Stated goal:
Retype the entries below word for word, starting at the line that contains "Viewport: 750px width, 1334px height." and ending at the final line of the entries.

Collected data

** Begin **

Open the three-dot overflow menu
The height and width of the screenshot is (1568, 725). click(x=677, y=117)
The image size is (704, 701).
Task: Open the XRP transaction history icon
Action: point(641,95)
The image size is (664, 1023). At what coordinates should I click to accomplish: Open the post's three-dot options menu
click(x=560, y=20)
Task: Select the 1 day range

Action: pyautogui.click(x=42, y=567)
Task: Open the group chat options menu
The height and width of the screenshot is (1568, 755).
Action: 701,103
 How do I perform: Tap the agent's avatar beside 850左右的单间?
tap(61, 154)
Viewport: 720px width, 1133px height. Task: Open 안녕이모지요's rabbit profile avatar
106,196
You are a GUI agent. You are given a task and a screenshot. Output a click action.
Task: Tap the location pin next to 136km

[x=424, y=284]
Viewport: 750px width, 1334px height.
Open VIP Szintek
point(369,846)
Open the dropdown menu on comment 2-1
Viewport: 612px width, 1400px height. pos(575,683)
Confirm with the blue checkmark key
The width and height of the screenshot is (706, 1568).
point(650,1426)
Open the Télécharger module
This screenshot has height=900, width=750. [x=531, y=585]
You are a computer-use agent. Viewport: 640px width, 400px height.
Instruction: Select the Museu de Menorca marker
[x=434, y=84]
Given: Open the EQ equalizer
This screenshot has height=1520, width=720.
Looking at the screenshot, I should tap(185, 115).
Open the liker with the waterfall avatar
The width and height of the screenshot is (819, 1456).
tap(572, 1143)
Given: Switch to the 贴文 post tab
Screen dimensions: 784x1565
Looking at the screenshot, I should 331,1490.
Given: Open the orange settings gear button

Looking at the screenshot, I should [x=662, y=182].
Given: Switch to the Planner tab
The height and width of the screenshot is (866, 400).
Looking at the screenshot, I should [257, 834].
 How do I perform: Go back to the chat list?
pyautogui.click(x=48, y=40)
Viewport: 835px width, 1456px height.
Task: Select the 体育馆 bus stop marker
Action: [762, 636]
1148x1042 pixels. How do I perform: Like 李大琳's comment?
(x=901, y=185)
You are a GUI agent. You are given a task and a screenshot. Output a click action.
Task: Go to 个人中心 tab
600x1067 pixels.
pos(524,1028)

** End **

Expected answer:
Viewport: 750px width, 1334px height.
Open VIP Szintek
point(369,846)
Open the dropdown menu on comment 2-1
Viewport: 612px width, 1400px height. pos(575,683)
Confirm with the blue checkmark key
The width and height of the screenshot is (706, 1568).
point(650,1426)
Open the Télécharger module
This screenshot has height=900, width=750. [x=531, y=585]
You are a computer-use agent. Viewport: 640px width, 400px height.
Instruction: Select the Museu de Menorca marker
[x=434, y=84]
Given: Open the EQ equalizer
This screenshot has height=1520, width=720.
Looking at the screenshot, I should tap(185, 115).
Open the liker with the waterfall avatar
The width and height of the screenshot is (819, 1456).
tap(572, 1143)
Given: Switch to the 贴文 post tab
Screen dimensions: 784x1565
Looking at the screenshot, I should 331,1490.
Given: Open the orange settings gear button

Looking at the screenshot, I should [x=662, y=182].
Given: Switch to the Planner tab
The height and width of the screenshot is (866, 400).
Looking at the screenshot, I should [257, 834].
 How do I perform: Go back to the chat list?
pyautogui.click(x=48, y=40)
Viewport: 835px width, 1456px height.
Task: Select the 体育馆 bus stop marker
Action: [762, 636]
1148x1042 pixels. How do I perform: Like 李大琳's comment?
(x=901, y=185)
You are a GUI agent. You are given a task and a screenshot. Output a click action.
Task: Go to 个人中心 tab
600x1067 pixels.
pos(524,1028)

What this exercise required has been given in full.